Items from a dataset
%%

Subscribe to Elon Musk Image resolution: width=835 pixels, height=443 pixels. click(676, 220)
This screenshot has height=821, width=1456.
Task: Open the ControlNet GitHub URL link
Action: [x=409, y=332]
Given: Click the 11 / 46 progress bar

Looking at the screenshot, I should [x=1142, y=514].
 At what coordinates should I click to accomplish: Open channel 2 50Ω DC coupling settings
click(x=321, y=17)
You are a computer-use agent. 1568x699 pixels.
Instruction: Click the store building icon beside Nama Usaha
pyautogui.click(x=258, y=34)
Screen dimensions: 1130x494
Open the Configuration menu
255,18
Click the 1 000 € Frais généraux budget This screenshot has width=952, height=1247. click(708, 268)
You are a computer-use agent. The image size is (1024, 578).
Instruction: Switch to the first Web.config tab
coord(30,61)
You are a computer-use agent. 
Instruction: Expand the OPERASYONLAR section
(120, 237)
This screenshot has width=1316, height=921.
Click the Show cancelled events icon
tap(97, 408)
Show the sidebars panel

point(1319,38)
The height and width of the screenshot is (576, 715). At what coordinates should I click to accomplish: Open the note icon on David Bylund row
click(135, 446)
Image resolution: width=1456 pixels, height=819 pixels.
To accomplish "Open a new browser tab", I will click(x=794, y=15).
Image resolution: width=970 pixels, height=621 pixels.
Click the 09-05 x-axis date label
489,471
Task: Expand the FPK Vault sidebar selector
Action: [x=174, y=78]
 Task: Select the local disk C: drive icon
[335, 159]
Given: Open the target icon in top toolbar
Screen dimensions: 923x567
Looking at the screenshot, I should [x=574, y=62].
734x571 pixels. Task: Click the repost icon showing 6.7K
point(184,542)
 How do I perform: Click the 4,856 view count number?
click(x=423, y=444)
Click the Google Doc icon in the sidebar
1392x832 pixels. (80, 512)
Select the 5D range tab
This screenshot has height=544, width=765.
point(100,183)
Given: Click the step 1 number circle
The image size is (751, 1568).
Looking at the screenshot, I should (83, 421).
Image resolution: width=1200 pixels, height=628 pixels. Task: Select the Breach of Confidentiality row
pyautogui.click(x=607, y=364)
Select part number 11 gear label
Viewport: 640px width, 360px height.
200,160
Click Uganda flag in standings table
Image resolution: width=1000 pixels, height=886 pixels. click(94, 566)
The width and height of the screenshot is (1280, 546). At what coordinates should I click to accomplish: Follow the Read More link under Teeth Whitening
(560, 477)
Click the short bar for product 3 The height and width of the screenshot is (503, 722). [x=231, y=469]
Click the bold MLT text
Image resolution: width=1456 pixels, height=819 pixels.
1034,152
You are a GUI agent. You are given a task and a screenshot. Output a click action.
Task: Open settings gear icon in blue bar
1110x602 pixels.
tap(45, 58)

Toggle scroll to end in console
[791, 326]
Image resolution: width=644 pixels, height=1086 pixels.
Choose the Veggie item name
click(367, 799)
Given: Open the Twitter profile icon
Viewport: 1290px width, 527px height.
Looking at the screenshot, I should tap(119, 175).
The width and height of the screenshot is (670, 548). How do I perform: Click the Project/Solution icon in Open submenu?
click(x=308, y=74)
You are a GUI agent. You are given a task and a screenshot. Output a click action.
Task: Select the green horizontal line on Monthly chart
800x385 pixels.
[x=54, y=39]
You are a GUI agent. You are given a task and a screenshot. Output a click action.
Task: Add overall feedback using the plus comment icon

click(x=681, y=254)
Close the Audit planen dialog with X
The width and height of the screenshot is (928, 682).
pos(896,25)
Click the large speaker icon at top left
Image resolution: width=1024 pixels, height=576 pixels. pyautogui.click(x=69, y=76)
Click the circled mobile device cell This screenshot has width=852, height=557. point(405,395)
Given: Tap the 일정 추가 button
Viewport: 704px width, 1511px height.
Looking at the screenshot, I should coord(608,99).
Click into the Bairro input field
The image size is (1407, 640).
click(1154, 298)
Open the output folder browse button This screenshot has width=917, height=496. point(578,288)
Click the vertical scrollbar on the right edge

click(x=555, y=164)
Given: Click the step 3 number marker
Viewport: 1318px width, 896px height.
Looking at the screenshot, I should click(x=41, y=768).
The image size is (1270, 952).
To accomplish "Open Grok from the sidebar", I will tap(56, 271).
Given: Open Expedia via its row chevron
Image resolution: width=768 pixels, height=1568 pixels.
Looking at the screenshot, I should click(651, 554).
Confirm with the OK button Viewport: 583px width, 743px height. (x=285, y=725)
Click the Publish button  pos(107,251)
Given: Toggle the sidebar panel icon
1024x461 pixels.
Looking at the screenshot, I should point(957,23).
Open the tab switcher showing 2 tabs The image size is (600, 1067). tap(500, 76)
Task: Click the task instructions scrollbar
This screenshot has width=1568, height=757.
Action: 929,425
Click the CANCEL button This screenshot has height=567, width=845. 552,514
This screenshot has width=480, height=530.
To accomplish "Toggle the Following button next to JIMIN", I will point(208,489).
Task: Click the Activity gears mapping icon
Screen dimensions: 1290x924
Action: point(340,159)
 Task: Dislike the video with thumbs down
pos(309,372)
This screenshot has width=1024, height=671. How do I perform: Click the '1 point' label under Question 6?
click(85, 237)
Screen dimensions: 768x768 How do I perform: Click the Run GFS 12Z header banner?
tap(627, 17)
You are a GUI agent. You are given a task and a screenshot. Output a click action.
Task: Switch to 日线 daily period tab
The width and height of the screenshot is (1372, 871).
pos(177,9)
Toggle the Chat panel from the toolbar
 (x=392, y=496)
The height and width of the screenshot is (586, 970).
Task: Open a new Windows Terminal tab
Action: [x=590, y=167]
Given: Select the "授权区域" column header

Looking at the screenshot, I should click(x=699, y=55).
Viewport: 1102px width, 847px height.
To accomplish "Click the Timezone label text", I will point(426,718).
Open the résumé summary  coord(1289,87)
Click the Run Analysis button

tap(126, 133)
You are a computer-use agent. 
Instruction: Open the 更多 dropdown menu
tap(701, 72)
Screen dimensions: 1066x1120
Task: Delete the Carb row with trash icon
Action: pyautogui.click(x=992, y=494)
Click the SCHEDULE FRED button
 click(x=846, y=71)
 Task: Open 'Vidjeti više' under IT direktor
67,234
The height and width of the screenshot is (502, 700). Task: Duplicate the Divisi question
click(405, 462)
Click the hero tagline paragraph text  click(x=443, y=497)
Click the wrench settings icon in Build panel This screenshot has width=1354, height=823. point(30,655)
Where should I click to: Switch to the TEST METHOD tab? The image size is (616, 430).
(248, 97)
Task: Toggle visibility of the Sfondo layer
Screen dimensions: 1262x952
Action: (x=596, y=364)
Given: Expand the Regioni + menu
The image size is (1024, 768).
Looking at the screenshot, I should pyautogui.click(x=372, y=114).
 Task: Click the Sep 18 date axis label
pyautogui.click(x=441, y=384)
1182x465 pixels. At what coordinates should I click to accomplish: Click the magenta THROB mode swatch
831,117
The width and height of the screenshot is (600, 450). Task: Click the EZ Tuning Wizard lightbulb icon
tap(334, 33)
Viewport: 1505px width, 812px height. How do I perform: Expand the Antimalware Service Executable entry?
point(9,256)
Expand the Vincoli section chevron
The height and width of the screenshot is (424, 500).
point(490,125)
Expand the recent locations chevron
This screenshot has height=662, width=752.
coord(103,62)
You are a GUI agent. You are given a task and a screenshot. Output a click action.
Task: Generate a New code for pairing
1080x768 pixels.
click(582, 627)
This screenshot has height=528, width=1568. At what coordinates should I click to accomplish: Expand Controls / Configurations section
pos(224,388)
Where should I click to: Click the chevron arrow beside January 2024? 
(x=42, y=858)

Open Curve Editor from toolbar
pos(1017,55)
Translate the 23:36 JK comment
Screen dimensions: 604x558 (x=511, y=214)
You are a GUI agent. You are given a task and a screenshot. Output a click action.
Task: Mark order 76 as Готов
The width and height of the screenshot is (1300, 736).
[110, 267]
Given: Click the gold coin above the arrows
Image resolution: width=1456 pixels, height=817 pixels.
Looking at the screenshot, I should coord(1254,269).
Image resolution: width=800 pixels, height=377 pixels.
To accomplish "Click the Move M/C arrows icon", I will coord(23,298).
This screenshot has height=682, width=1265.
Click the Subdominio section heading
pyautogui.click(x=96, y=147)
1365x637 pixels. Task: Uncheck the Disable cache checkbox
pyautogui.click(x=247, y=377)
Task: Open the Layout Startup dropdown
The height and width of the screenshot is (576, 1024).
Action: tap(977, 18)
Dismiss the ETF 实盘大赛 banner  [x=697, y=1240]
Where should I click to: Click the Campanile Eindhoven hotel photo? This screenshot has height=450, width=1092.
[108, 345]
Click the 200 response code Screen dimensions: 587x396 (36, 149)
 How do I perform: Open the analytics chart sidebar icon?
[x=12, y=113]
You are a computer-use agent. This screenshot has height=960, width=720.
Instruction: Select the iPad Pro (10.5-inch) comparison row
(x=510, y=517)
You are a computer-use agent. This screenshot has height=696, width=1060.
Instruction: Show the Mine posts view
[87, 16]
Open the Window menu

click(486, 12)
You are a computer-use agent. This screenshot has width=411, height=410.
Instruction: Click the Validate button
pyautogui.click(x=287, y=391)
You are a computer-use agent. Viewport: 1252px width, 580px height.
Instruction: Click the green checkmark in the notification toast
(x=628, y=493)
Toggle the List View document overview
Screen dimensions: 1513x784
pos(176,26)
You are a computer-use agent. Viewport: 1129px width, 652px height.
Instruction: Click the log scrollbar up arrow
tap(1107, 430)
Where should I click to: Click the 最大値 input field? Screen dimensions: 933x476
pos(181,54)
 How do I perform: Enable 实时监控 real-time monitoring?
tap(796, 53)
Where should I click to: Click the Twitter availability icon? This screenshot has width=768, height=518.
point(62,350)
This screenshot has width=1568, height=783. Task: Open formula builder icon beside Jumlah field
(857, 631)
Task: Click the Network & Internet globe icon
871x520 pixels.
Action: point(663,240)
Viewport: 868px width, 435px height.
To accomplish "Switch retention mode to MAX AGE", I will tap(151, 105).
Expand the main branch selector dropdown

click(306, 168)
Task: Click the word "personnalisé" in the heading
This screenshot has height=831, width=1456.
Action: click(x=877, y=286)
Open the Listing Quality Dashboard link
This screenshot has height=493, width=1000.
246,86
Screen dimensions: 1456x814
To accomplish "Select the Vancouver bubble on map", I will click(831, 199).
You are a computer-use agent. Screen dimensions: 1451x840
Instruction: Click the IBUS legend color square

%%

• **The problem**
Reproduce the data word for word, starting at its first line and ending with the line that contains "Click the 1 000", including both of those lines.

• **Answer to this problem**
Subscribe to Elon Musk Image resolution: width=835 pixels, height=443 pixels. click(676, 220)
This screenshot has height=821, width=1456.
Task: Open the ControlNet GitHub URL link
Action: [x=409, y=332]
Given: Click the 11 / 46 progress bar

Looking at the screenshot, I should [x=1142, y=514].
 At what coordinates should I click to accomplish: Open channel 2 50Ω DC coupling settings
click(x=321, y=17)
You are a computer-use agent. 1568x699 pixels.
Instruction: Click the store building icon beside Nama Usaha
pyautogui.click(x=258, y=34)
Screen dimensions: 1130x494
Open the Configuration menu
255,18
Click the 1 000 € Frais généraux budget This screenshot has width=952, height=1247. click(708, 268)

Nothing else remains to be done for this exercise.